-- Opening Marker --

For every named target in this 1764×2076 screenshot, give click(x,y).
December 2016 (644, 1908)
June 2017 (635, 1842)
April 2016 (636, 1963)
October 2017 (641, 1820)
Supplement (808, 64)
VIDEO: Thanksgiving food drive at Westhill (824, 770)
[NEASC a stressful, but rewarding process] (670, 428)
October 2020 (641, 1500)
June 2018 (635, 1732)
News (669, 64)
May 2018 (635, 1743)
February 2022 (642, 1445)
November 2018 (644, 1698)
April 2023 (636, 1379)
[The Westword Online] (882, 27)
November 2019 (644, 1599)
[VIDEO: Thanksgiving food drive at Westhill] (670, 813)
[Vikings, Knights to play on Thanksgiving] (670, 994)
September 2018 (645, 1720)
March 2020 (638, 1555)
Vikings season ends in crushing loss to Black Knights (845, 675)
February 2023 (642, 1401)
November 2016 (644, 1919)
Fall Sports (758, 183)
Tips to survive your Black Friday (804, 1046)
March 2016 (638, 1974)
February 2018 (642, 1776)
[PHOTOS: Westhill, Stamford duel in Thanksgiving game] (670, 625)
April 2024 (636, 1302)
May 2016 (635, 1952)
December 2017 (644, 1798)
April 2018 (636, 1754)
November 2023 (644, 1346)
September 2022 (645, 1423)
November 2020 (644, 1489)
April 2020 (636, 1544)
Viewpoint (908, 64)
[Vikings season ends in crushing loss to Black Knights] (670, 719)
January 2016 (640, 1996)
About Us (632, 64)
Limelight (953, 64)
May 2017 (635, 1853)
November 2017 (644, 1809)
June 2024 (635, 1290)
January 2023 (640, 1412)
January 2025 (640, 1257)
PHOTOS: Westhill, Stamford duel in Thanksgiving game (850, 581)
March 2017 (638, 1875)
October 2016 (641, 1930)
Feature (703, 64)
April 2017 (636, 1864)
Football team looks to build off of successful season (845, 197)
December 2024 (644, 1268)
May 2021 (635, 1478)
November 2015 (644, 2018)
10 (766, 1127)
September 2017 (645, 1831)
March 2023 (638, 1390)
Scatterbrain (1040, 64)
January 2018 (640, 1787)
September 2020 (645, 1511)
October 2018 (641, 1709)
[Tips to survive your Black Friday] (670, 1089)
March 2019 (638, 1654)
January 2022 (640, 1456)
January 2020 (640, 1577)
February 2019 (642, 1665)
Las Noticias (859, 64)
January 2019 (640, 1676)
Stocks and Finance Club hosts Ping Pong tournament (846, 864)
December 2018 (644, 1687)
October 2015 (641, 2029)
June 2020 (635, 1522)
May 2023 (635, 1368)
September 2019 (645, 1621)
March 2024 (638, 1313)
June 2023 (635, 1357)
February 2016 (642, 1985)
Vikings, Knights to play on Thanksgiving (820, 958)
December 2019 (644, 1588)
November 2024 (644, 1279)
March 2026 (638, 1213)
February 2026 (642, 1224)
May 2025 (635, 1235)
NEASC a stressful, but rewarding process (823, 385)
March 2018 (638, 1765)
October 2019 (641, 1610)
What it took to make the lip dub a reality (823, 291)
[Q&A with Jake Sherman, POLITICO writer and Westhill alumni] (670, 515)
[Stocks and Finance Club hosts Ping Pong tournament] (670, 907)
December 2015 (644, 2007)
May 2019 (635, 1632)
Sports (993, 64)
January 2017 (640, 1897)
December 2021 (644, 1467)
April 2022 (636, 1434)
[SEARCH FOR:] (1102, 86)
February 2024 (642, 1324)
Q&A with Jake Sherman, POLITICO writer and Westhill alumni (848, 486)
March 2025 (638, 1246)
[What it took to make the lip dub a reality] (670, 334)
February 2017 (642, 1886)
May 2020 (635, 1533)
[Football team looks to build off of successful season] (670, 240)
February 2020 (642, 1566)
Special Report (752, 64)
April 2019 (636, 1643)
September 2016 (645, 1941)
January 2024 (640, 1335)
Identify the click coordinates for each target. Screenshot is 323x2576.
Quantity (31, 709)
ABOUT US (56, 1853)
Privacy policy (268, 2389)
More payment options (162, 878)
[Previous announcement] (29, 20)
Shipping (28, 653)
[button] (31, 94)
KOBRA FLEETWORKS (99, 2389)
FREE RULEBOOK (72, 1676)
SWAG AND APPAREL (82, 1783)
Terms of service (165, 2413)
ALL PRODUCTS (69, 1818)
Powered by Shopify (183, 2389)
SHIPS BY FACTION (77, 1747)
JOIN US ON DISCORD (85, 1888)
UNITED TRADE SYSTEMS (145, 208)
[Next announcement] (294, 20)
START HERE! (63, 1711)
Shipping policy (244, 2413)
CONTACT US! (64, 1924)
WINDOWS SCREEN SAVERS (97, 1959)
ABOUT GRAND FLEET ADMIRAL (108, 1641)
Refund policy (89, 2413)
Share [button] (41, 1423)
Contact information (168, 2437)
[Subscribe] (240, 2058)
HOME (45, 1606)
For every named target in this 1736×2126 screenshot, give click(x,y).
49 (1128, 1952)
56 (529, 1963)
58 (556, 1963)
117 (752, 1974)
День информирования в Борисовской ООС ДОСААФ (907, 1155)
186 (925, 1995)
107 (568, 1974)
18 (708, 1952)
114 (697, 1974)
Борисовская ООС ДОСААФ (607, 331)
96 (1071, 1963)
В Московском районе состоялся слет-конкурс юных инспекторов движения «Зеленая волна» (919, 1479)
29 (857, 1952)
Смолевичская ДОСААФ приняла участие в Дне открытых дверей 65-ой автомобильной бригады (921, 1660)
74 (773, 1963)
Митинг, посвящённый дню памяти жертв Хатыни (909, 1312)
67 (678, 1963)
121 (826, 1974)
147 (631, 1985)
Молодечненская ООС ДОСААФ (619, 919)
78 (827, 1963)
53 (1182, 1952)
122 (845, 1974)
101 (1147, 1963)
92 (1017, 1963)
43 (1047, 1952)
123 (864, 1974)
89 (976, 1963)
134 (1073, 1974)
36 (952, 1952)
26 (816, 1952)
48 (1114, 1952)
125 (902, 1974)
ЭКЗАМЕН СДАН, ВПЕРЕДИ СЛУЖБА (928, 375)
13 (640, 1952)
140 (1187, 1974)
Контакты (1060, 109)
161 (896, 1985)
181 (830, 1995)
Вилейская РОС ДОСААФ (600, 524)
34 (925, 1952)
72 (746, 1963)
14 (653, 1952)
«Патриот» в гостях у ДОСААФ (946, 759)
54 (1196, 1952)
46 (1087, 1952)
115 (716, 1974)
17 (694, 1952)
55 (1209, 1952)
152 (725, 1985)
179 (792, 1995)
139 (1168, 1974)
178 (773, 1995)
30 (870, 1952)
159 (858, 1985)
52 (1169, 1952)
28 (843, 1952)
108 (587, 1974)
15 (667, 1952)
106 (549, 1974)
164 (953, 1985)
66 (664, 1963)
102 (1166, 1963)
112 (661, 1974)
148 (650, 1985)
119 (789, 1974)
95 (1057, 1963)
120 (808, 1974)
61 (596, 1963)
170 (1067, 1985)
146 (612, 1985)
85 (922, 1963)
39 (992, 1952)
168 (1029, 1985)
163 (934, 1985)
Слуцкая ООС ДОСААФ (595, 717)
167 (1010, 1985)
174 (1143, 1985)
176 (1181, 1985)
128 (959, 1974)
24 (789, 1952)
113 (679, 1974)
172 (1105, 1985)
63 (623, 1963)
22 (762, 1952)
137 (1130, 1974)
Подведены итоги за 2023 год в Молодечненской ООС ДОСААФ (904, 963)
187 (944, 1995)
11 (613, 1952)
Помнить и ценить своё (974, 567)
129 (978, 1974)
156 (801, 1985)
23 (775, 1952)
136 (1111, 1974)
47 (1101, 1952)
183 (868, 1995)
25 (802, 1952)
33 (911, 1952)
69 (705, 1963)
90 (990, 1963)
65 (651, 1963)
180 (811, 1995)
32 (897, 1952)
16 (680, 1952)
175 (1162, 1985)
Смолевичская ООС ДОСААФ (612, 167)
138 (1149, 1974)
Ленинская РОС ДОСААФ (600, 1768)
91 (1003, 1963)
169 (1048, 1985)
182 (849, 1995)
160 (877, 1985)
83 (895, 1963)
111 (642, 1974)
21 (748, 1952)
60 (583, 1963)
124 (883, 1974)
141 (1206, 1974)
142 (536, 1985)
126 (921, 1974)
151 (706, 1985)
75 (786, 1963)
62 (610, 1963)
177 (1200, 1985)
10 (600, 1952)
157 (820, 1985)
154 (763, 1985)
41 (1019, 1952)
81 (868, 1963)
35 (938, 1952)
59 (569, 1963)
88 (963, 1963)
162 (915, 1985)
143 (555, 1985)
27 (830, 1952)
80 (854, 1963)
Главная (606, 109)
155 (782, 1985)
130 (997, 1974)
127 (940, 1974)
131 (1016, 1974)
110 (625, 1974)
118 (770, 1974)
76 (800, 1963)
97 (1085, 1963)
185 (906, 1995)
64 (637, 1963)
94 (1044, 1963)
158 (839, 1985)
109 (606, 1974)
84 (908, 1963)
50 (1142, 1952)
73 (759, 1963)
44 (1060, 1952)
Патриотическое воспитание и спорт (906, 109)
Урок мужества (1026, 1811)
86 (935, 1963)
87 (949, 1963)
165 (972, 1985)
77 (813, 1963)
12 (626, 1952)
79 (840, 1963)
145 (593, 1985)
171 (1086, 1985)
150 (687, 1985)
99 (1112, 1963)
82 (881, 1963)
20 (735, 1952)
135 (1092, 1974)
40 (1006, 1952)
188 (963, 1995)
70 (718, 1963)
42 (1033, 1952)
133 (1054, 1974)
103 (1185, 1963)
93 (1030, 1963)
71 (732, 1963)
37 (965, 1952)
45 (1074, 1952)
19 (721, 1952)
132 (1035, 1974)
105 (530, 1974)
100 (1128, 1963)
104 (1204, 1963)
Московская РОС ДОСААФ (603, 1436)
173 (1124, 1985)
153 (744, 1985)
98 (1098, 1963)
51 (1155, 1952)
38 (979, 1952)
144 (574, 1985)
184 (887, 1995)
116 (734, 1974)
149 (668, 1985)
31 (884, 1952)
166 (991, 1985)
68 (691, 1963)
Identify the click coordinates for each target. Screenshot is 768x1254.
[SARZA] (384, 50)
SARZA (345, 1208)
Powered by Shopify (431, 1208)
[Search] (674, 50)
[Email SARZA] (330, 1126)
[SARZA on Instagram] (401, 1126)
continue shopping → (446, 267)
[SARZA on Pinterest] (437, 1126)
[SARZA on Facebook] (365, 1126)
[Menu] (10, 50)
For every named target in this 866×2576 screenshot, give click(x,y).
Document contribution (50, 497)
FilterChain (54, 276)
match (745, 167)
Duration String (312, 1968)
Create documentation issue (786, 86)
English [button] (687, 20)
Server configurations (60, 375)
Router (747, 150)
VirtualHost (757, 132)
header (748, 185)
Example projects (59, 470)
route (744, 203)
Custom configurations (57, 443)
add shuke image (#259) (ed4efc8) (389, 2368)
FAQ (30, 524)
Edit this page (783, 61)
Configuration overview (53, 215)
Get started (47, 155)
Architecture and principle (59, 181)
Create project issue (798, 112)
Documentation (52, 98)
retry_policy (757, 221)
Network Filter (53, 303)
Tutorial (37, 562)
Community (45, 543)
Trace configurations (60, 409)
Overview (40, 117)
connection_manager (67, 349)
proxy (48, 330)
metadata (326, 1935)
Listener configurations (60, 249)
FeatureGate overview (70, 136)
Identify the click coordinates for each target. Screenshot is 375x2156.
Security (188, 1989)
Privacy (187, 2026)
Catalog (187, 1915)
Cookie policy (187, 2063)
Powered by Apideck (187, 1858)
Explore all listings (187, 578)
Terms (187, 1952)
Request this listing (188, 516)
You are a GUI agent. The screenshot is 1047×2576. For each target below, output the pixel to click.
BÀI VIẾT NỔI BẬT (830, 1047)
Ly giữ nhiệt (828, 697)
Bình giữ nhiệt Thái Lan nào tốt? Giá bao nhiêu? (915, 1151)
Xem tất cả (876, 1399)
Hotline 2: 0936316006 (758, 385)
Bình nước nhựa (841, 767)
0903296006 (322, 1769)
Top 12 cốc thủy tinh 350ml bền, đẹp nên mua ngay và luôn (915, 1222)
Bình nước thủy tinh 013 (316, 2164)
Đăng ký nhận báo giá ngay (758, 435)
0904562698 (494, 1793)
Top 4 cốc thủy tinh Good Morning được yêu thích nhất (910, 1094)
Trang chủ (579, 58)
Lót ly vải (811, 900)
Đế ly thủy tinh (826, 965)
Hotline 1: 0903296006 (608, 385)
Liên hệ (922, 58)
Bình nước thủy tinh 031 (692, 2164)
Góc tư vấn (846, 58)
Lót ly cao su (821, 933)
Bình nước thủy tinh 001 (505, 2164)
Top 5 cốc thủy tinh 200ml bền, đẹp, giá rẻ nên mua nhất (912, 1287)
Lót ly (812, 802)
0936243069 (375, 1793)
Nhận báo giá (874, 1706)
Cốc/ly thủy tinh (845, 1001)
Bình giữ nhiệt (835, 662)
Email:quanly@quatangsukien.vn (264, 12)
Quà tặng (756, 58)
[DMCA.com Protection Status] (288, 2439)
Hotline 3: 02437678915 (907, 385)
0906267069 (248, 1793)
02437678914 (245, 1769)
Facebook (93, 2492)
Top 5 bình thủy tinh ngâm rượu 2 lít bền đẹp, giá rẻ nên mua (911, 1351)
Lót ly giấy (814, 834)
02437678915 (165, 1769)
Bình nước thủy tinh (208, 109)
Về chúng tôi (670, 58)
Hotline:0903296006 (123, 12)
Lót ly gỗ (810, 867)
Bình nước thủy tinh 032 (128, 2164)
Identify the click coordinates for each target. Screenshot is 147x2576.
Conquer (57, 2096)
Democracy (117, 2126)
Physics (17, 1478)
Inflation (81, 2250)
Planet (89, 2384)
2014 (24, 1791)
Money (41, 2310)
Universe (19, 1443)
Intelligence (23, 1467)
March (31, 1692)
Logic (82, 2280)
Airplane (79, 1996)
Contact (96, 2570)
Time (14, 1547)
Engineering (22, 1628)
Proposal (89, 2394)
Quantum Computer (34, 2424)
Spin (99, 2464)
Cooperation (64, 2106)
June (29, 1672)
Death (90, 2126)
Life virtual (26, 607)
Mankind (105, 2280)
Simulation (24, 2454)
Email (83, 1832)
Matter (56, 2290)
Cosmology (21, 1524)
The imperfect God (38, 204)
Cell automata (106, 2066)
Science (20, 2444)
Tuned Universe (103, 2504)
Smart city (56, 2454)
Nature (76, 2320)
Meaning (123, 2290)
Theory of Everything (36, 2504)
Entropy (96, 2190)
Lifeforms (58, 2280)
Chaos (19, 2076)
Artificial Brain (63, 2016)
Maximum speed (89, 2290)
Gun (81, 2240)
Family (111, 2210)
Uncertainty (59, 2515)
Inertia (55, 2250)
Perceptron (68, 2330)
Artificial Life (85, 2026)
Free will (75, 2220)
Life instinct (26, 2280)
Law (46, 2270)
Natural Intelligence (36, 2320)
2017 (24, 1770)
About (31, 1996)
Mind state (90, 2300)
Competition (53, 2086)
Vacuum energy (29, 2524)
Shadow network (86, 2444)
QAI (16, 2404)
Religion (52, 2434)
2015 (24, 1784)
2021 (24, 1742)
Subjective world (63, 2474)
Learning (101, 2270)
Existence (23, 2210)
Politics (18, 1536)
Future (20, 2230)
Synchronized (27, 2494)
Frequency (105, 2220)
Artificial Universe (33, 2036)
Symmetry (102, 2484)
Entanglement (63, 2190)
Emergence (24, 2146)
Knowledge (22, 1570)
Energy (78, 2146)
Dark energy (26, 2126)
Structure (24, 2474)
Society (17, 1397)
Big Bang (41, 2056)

-- Closing Marker --

Work order ::
Using the entries shown above, reproduce verbatim the lines from the line bearing "126 (921, 1974)" to the line bearing "[SARZA on Pinterest] (437, 1126)", inclusive.

Result of the task ::
126 (921, 1974)
151 (706, 1985)
75 (786, 1963)
62 (610, 1963)
177 (1200, 1985)
10 (600, 1952)
157 (820, 1985)
154 (763, 1985)
41 (1019, 1952)
81 (868, 1963)
35 (938, 1952)
59 (569, 1963)
88 (963, 1963)
162 (915, 1985)
143 (555, 1985)
27 (830, 1952)
80 (854, 1963)
Главная (606, 109)
155 (782, 1985)
130 (997, 1974)
127 (940, 1974)
131 (1016, 1974)
110 (625, 1974)
118 (770, 1974)
76 (800, 1963)
97 (1085, 1963)
185 (906, 1995)
64 (637, 1963)
94 (1044, 1963)
158 (839, 1985)
109 (606, 1974)
84 (908, 1963)
50 (1142, 1952)
73 (759, 1963)
44 (1060, 1952)
Патриотическое воспитание и спорт (906, 109)
Урок мужества (1026, 1811)
86 (935, 1963)
87 (949, 1963)
165 (972, 1985)
77 (813, 1963)
12 (626, 1952)
79 (840, 1963)
145 (593, 1985)
171 (1086, 1985)
150 (687, 1985)
99 (1112, 1963)
82 (881, 1963)
20 (735, 1952)
135 (1092, 1974)
40 (1006, 1952)
188 (963, 1995)
70 (718, 1963)
42 (1033, 1952)
133 (1054, 1974)
103 (1185, 1963)
93 (1030, 1963)
71 (732, 1963)
37 (965, 1952)
45 (1074, 1952)
19 (721, 1952)
132 (1035, 1974)
105 (530, 1974)
100 (1128, 1963)
104 (1204, 1963)
Московская РОС ДОСААФ (603, 1436)
173 (1124, 1985)
153 (744, 1985)
98 (1098, 1963)
51 (1155, 1952)
38 (979, 1952)
144 (574, 1985)
184 (887, 1995)
116 (734, 1974)
149 (668, 1985)
31 (884, 1952)
166 (991, 1985)
68 (691, 1963)
Identify the click coordinates for each target. Screenshot is 768x1254.
[SARZA] (384, 50)
SARZA (345, 1208)
Powered by Shopify (431, 1208)
[Search] (674, 50)
[Email SARZA] (330, 1126)
[SARZA on Instagram] (401, 1126)
continue shopping → (446, 267)
[SARZA on Pinterest] (437, 1126)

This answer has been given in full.